● **Task to complete**
All of the data is to be repeated verbatim.

Pixel coordinate grounding data
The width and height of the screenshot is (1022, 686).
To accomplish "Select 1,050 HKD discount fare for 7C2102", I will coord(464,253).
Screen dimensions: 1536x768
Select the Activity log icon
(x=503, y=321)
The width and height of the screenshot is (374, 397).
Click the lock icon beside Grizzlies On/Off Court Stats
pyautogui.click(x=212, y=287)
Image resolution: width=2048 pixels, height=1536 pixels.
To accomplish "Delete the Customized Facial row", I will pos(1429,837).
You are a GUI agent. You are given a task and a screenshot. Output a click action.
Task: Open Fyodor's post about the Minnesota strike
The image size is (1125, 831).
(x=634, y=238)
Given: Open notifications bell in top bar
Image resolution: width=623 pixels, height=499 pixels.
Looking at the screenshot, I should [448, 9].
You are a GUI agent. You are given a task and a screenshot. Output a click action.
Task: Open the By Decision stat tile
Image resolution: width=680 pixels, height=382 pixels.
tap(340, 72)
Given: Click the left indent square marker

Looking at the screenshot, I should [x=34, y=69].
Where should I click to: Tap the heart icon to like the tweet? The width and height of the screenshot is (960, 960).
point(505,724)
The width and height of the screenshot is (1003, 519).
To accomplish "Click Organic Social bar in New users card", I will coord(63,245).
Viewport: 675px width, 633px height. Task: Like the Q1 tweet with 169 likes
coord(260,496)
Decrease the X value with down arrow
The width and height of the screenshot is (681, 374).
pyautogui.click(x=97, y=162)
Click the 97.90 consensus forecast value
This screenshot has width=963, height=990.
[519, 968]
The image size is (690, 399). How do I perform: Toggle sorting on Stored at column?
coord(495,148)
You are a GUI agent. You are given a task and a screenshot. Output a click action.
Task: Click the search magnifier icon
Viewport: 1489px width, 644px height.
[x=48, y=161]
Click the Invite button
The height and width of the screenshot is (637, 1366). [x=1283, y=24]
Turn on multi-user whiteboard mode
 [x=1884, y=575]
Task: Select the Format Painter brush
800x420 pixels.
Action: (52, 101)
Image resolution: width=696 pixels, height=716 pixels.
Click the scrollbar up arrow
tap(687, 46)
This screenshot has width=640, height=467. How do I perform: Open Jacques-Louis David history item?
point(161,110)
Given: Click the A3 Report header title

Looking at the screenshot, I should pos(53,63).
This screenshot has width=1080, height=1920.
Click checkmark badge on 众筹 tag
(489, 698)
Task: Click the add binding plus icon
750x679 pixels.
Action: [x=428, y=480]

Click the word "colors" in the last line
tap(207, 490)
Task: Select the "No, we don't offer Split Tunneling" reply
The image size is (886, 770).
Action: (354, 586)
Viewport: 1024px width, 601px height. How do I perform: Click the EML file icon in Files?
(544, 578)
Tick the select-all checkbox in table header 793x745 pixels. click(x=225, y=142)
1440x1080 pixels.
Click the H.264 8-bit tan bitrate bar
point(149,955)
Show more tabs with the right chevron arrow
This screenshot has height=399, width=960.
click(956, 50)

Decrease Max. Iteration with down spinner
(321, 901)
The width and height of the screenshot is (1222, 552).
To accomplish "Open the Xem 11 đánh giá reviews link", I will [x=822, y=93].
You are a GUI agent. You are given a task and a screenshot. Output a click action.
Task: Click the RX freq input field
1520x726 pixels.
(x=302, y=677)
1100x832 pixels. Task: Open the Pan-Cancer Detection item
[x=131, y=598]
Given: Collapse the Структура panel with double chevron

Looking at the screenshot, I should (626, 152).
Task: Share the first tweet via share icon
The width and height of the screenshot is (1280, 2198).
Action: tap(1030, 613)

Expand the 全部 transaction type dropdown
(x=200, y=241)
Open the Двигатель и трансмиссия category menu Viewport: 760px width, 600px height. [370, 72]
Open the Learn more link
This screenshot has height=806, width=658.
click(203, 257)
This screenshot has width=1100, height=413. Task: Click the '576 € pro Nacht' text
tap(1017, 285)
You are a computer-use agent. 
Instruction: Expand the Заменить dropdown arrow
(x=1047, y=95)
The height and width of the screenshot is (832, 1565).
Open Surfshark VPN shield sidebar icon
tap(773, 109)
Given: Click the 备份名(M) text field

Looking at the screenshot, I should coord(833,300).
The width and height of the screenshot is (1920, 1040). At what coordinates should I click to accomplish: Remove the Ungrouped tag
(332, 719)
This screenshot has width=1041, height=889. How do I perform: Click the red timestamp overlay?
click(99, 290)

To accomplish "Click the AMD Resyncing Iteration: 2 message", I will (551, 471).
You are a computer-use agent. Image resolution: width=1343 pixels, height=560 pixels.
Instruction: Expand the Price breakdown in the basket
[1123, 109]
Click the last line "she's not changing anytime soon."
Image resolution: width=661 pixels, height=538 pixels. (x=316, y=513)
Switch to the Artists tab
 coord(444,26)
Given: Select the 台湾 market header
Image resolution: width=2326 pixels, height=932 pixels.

● **Solution**
The width and height of the screenshot is (1022, 686).
To accomplish "Select 1,050 HKD discount fare for 7C2102", I will coord(464,253).
Screen dimensions: 1536x768
Select the Activity log icon
(x=503, y=321)
The width and height of the screenshot is (374, 397).
Click the lock icon beside Grizzlies On/Off Court Stats
pyautogui.click(x=212, y=287)
Image resolution: width=2048 pixels, height=1536 pixels.
To accomplish "Delete the Customized Facial row", I will pos(1429,837).
You are a GUI agent. You are given a task and a screenshot. Output a click action.
Task: Open Fyodor's post about the Minnesota strike
The image size is (1125, 831).
(x=634, y=238)
Given: Open notifications bell in top bar
Image resolution: width=623 pixels, height=499 pixels.
Looking at the screenshot, I should [448, 9].
You are a GUI agent. You are given a task and a screenshot. Output a click action.
Task: Open the By Decision stat tile
Image resolution: width=680 pixels, height=382 pixels.
tap(340, 72)
Given: Click the left indent square marker

Looking at the screenshot, I should [x=34, y=69].
Where should I click to: Tap the heart icon to like the tweet? The width and height of the screenshot is (960, 960).
point(505,724)
The width and height of the screenshot is (1003, 519).
To accomplish "Click Organic Social bar in New users card", I will coord(63,245).
Viewport: 675px width, 633px height. Task: Like the Q1 tweet with 169 likes
coord(260,496)
Decrease the X value with down arrow
The width and height of the screenshot is (681, 374).
pyautogui.click(x=97, y=162)
Click the 97.90 consensus forecast value
This screenshot has width=963, height=990.
[519, 968]
The image size is (690, 399). How do I perform: Toggle sorting on Stored at column?
coord(495,148)
You are a GUI agent. You are given a task and a screenshot. Output a click action.
Task: Click the search magnifier icon
Viewport: 1489px width, 644px height.
[x=48, y=161]
Click the Invite button
The height and width of the screenshot is (637, 1366). [x=1283, y=24]
Turn on multi-user whiteboard mode
 [x=1884, y=575]
Task: Select the Format Painter brush
800x420 pixels.
Action: (52, 101)
Image resolution: width=696 pixels, height=716 pixels.
Click the scrollbar up arrow
tap(687, 46)
This screenshot has width=640, height=467. How do I perform: Open Jacques-Louis David history item?
point(161,110)
Given: Click the A3 Report header title

Looking at the screenshot, I should pos(53,63).
This screenshot has width=1080, height=1920.
Click checkmark badge on 众筹 tag
(489, 698)
Task: Click the add binding plus icon
750x679 pixels.
Action: [x=428, y=480]

Click the word "colors" in the last line
tap(207, 490)
Task: Select the "No, we don't offer Split Tunneling" reply
The image size is (886, 770).
Action: (354, 586)
Viewport: 1024px width, 601px height. How do I perform: Click the EML file icon in Files?
(544, 578)
Tick the select-all checkbox in table header 793x745 pixels. click(x=225, y=142)
1440x1080 pixels.
Click the H.264 8-bit tan bitrate bar
point(149,955)
Show more tabs with the right chevron arrow
This screenshot has height=399, width=960.
click(956, 50)

Decrease Max. Iteration with down spinner
(321, 901)
The width and height of the screenshot is (1222, 552).
To accomplish "Open the Xem 11 đánh giá reviews link", I will [x=822, y=93].
You are a GUI agent. You are given a task and a screenshot. Output a click action.
Task: Click the RX freq input field
1520x726 pixels.
(x=302, y=677)
1100x832 pixels. Task: Open the Pan-Cancer Detection item
[x=131, y=598]
Given: Collapse the Структура panel with double chevron

Looking at the screenshot, I should (626, 152).
Task: Share the first tweet via share icon
The width and height of the screenshot is (1280, 2198).
Action: tap(1030, 613)

Expand the 全部 transaction type dropdown
(x=200, y=241)
Open the Двигатель и трансмиссия category menu Viewport: 760px width, 600px height. [370, 72]
Open the Learn more link
This screenshot has height=806, width=658.
click(203, 257)
This screenshot has width=1100, height=413. Task: Click the '576 € pro Nacht' text
tap(1017, 285)
You are a computer-use agent. 
Instruction: Expand the Заменить dropdown arrow
(x=1047, y=95)
The height and width of the screenshot is (832, 1565).
Open Surfshark VPN shield sidebar icon
tap(773, 109)
Given: Click the 备份名(M) text field

Looking at the screenshot, I should coord(833,300).
The width and height of the screenshot is (1920, 1040). At what coordinates should I click to accomplish: Remove the Ungrouped tag
(332, 719)
This screenshot has width=1041, height=889. How do I perform: Click the red timestamp overlay?
click(99, 290)

To accomplish "Click the AMD Resyncing Iteration: 2 message", I will (551, 471).
You are a computer-use agent. Image resolution: width=1343 pixels, height=560 pixels.
Instruction: Expand the Price breakdown in the basket
[1123, 109]
Click the last line "she's not changing anytime soon."
Image resolution: width=661 pixels, height=538 pixels. (x=316, y=513)
Switch to the Artists tab
 coord(444,26)
Given: Select the 台湾 market header
Image resolution: width=2326 pixels, height=932 pixels.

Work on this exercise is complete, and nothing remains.